Telemetry Policy

Jaroslaw Staniek staniek at kde.org
Fri Aug 18 10:23:49 BST 2017


On 17 August 2017 at 16:19, Volker Krause <vkrause at kde.org> wrote:

> On Wednesday, 16 August 2017 20:35:59 CEST Jaroslaw Staniek wrote:
> > On 16 August 2017 at 18:56, Volker Krause <vkrause at kde.org> wrote:
> > > On Wednesday, 16 August 2017 15:23:07 CEST Jaroslaw Staniek wrote:
> > > > On 16 August 2017 at 14:13, Volker Krause <vkrause at kde.org> wrote:
> [...]
> > > > In addition maybe distributors can sometimes make the decision based
> on
> > > > opinions from given subprojects.
> > > > For example the option would be pre-set to ON in KEXI's installer for
> > > > Mac and  Windows itself and for Linux AppImages, not in the source
> code.
> > > > Just saying, KEXI has not yet switched to the new framework :)
> > >
> > > The policy we are discussing here is (and is supposed to be)
> independent
> > > of the implementation. And that's not just theoretical, Kexi is one
> > > prominent case for an alternative implementation, and the Krita GSoC
> also
> > > seems to contain some alternative server code for example. So input in
> > > particular from those teams matters a lot for me, as this policy in its
> > > current form would affect them too.
> > >
> > > And a policy we only adhere in code and work around in the end by
> putting
> > > on a distributor hat (which we can in many places, as your examples
> show)
> > > isn't really helping, I'd much rather have it reflect what we actually
> do
> > > :)
> > >
> > > From having read the code of both, I think the only possible points of
> > > conflict with the policy draft might be:
> > > - opt-in
> >
> > Source code has 100% of opt-in (grep for
> > 'areas(KexiUserFeedbackAgent::NoAreas)'). Anyone is free to change this
> > default and create distribution under his name and I understand this will
> > not be a "distribution by KDE".
>
> Great, so I just misread both Krita's and Kexi's requirements here and we
> don't have a problem :)
>

In case of KEXI the idea from the very beginning was to make also some
distros happy (avoid the need of patching the source).
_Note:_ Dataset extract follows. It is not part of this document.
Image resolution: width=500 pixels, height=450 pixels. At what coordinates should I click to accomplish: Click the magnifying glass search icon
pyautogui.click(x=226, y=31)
> > > - hosted on KDE infrastructure
> >
> > My assumption: As KEXI is an open-core+whatever-license-for-plugins
> > architecture, ultimately the telemetry information from KEXI users would
> be
> > better hosted by KDE. Any extra information retrieved by plugins (if that
> > even exists) can be hosted elsewhere but and this is a responsibility of
> > plugin developers.
>
> Yep, I'd say 3rd party addons are encouraged to follow the same policy,
> just
> like distributors, but we have no way of actually enforcing it.
>
> > > - Kexi seems to (optionally?) contain a unique identifier
> >
> > This is mostly related to cases when any kind of cloud storage is used.
> > These cases involve unique accounts already so users can be identified
> very
> > well even without having telemetry functionality.
> >
> > KEXI installations limited to open-core, used away from a cloud, do not
> > need identifiers.
> > However I understand that identifiers, independent of network or host ID
> > (basically a random-generated QUuids) are useful for even basic telemetry
> > needs. Without them it's easy to abuse the system using any kind of bots
> to
> > trick us that e.g. 99% of sessions happen on KDE 1.0 or that given Linux
> > distro has 90% of the global market :)
>
> Vandalism is a potential problem indeed (did you actually have issues with
> that on Kexi btw? if so, what counter-measures did you apply?). However I
> don't see how a UUID is helping here, the bot could just as well generate
> UUIDs for each submission?
>

UIDs indeed can't help with too clever bots ​but e.g. semi-evil use cases
such as executing apps in batch mode can be catch. I've mostly encountered
logs coming from test machines including myself so I probably should not
have used the term 'bots' but (as unrealistic as it sounds) real bots can
be created.


> > Similarly app projects may need the IDs to answer question about most and
> > least used features. Most used as in "most users found it, understood it
> > and use it", not "most usage reports has been delivered for it (maybe
> > coming from a single user -- maybe even my very own co-developer). There
> > are many other examples probably already discussed.
>
> Sure this gets easier with unique ids, but it's not impossible without
> them.
> After all the goal here isn't to make our lives easier, but to agree on
> something that is acceptable for our users. And yes, that might imply more
> work and/or less accurate data.
>

My assumption when started with telemetry was having adequate level of
precision. Assuming no logs are fabricated as fake interesting questions
are for example: how many users actually run supported software and how
many run outdated one? Not how many executions per given period of time
because it may be that old software is executed by a few users very
frequently for some reason. e.g. because 3 years old sofware crashes on old
OS every minute and restart was needed :)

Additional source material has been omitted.